◆ **PASSAGE SHOWN**:
But here's the thing - most SQL interview prep guides are stuck in 2018. They'll drill you on obscure syntax nobody uses, while skipping the window functions and CTEs that interviewers actually love to ask about.

This guide is different. These are the questions that actually show up in interviews at companies ranging from startups to FAANG. I've organized them into tiers so you can focus on what matters for your target role.

We'll use a consistent schema throughout, so you can follow along:

-- Our sample schema
CREATE TABLE departments (
    department_id INT PRIMARY KEY,
    department_name VARCHAR(100),
    budget DECIMAL(12, 2)
);

CREATE TABLE employees (
    employee_id INT PRIMARY KEY,
    first_name VARCHAR(50),
    last_name VARCHAR(50),
    email VARCHAR(100),
    department_id INT REFERENCES departments(department_id),
    manager_id INT REFERENCES employees(employee_id),
    salary DECIMAL(10, 2),
    hire_date DATE
);

CREATE TABLE products (
    product_id INT PRIMARY KEY,
    product_name VARCHAR(100),
    category VARCHAR(50),
    price DECIMAL(10, 2)
);

CREATE TABLE orders (
    order_id INT PRIMARY KEY,
    employee_id INT REFERENCES employees(employee_id),
    product_id INT REFERENCES products(product_id),
    quantity INT,
    order_date DATE,
    total_amount DECIMAL(10, 2)
);

Let's get into it.

Tier 1: The Fundamentals (Everyone Gets These)

◆ **ENTRIES SUPPLIED**:
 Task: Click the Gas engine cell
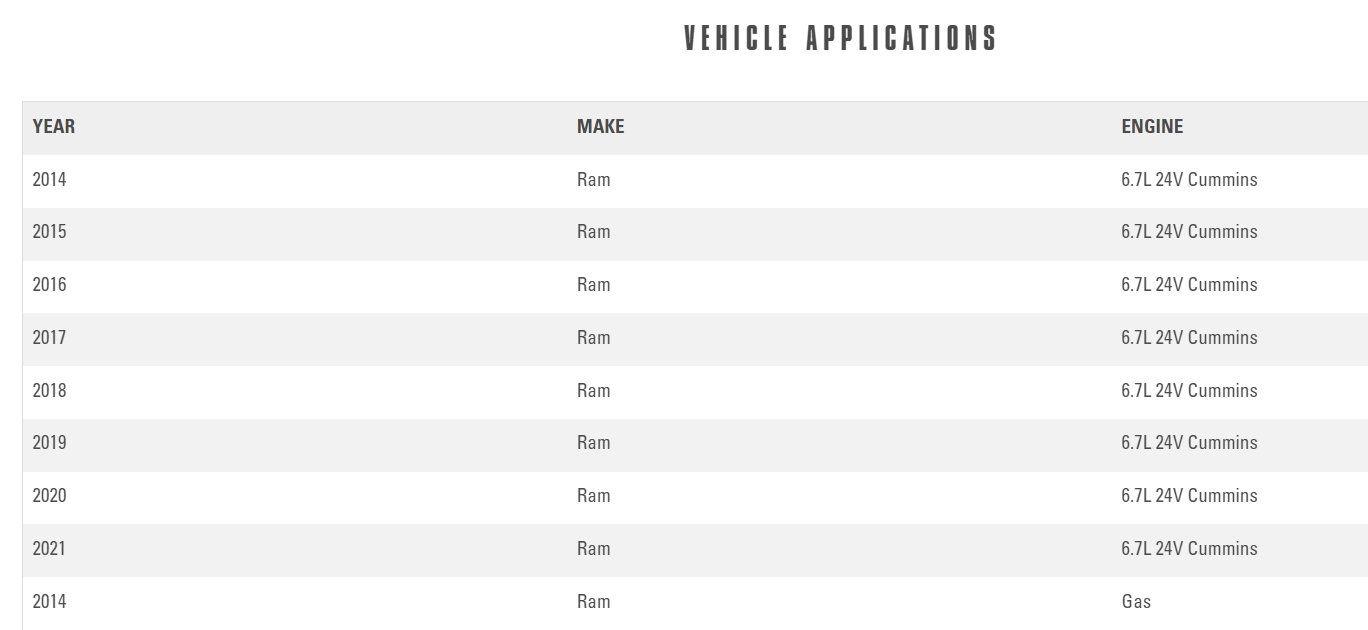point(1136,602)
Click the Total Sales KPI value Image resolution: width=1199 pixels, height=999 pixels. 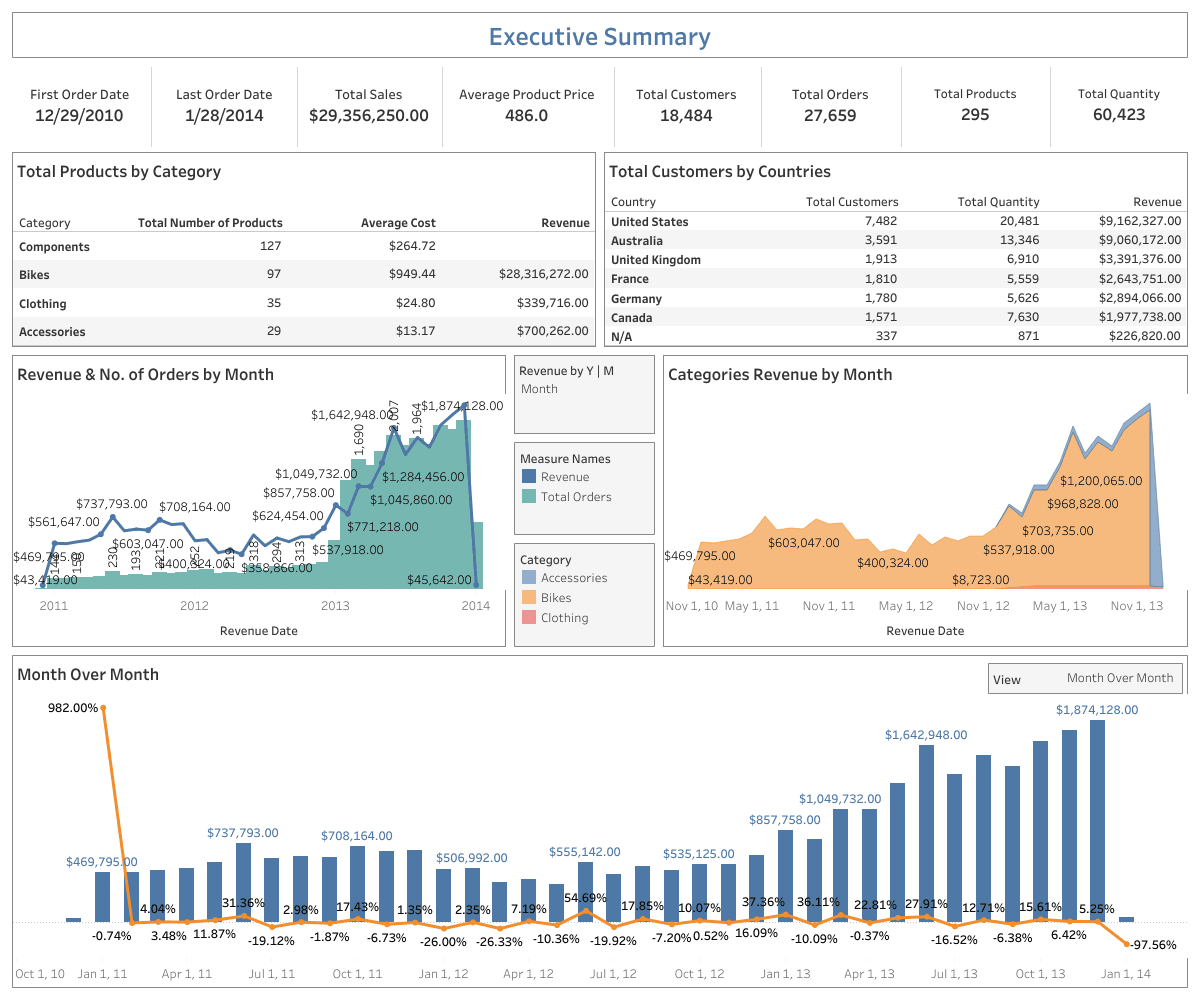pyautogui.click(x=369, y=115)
---
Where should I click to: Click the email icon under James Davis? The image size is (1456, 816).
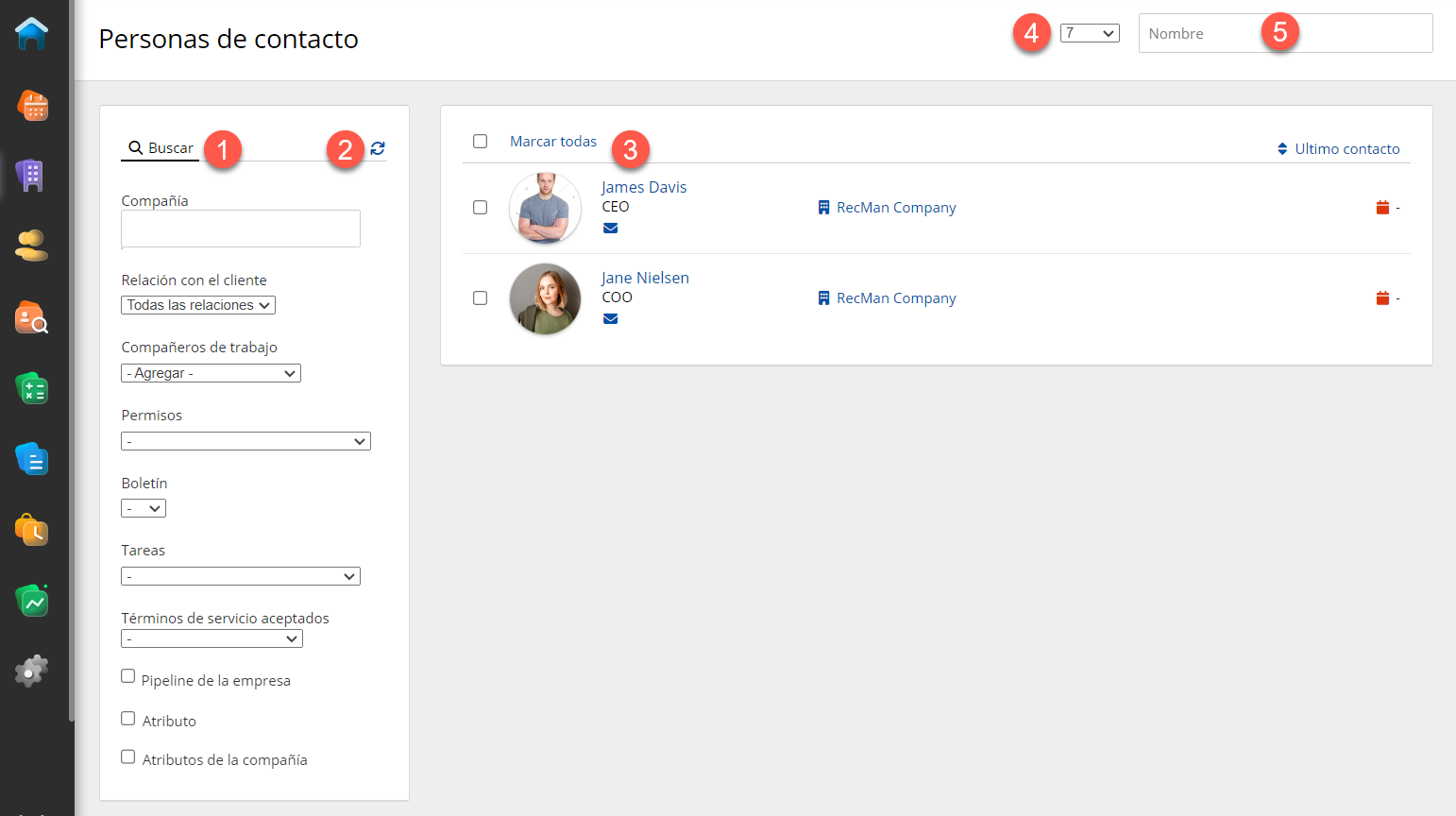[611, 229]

◆ **WORK TO COMPLETE**:
• 1. Do these statements agree with the SQL interview guide? Answer yes or no for each, quoting the words from the guide that decide it. (a) The guide arranges its questions into tiers. (b) The guide says most SQL interview prep guides cover window functions and CTEs. (c) The guide's sample schema changes from one part of the guide to another.
• 2. Summarize the SQL interview guide in two sentences.
The rows are separate from the SQL interview guide and are not part of it.

◆ **ANSWER LIST**:
• 1.
(a) Yes: "I've organized them into tiers so you can focus on what matters for your target role."
(b) No: "while skipping the window functions and CTEs that interviewers actually love to ask about."
(c) No: "We'll use a consistent schema throughout, so you can follow along"

• 2. The SQL interview guide says most prep guides are stuck in 2018, drilling obscure syntax while skipping the window functions and CTEs that interviewers like to ask about, and offers questions that actually show up in interviews at companies from startups to FAANG, organized into tiers so readers can focus on what matters for their target role. It uses one consistent sample schema throughout, with tables for departments, employees, products, and orders, and then opens its first tier, on the fundamentals.